Google this week rolled out Gemini 3, the latest version of its AI model family, with features aimed squarely at developers. The update focuses on more accurate reasoning, deeper tool use, and a new framework for building software with agentic AI.

"It's the best model in the world for multimodal understanding and our most powerful agentic and vibe coding model yet," wrote DeepMind CEO Demis Hassabis and CTO Koray Kavukcuoglu in a blog post.

The standout feature of this release is Google Antigravity, a new development environment where AI agents can write, test, and manage code across a full stack—editor, terminal, and browser included. Gemini 3 operates here not as a suggestion engine, but as a task executor.

Antigravity joins Google's existing developer tools, such as AI Studio and Vertex AI, and extends to third-party IDEs like GitHub, JetBrains, and Replit.

In a demo, Google showed an AI agent generating an entire flight-tracking application: planning the structure, writing the code, validating the output, and generating documentation.
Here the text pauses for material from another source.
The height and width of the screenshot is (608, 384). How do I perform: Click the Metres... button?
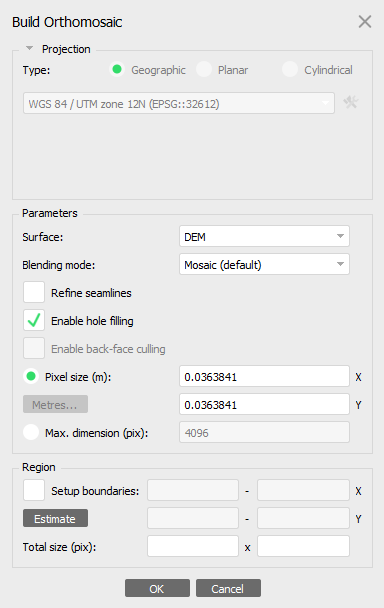(x=55, y=404)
Gemini 3 improves on its predecessor, Gemini 2.5 Pro, in several standard developer benchmarks:

  • SWE-bench Verified: 76.2%
  • Terminal-Bench 2.0: 54.2%
  • WebDev Arena: 1487 Elo

These tests assess how well the model can resolve real GitHub issues, execute tasks via command-line interfaces, and build front-end components, respectively.

In a prelaunch briefing, Kavukcuoglu said that "LLMs have fundamentally changed how we build software," noting Gemini's ability to generalize from sparse prompts and hold context across more complex tasks.

Beyond conventional code generation, Gemini 3 can produce UI components, 3D voxel art, and interactive visualizations from text or hybrid prompts. The model supports "dynamic views," allowing developers to generate data-driven interfaces without specifying layout code.

Josh Woodward, who leads the Gemini app, said the system can now generate entire generative interfaces from a single query—something that may interest front-end engineers working with low-code pipelines or internal tools.

Gemini 3 is available across several Google tools:

  • AI Studio for fast prototyping
  • Vertex AI for production use
  • Gemini CLI for local workflows
  • Google Antigravity for agent-managed tasks

The model is also integrated into tools like Manus, Cursor, and Replit, making it accessible to independent devs and teams outside Google's ecosystem.

Gemini 3 also expands Google's foray into agentic automation. On the Vending-Bench 2 benchmark—a long-horizon simulation—the model maintained consistent tool usage over a simulated year, optimizing business outcomes without falling off track.

In consumer-facing products, these capabilities appear in Gemini Agent, which can help manage Gmail, plan travel, and perform multi-step workflows across Google services. For now, access is limited to subscribers of the company's premium AI tiers.

Also, Gemini 3 has undergone what Google says is its most extensive safety testing to date, with improvements in resistance to prompt injection and better behavior when executing tool-based tasks. Third-party reviews were conducted by Vaultis, Dreadnode, and others. A public model card is available with details on usage boundaries and testing methodology.

Google plans to release additional versions of Gemini 3, including Gemini 3 Deep Think, which targets more complex reasoning benchmarks like ARC-AGI-2 and Humanity's Last Exam. That version is still in testing and not yet available to the public.

"We're introducing Gemini 3, our most intelligent model," said Google CEO Sundar Pichai in a launch statement, "that combines all of Gemini's capabilities together so you can bring any idea to life."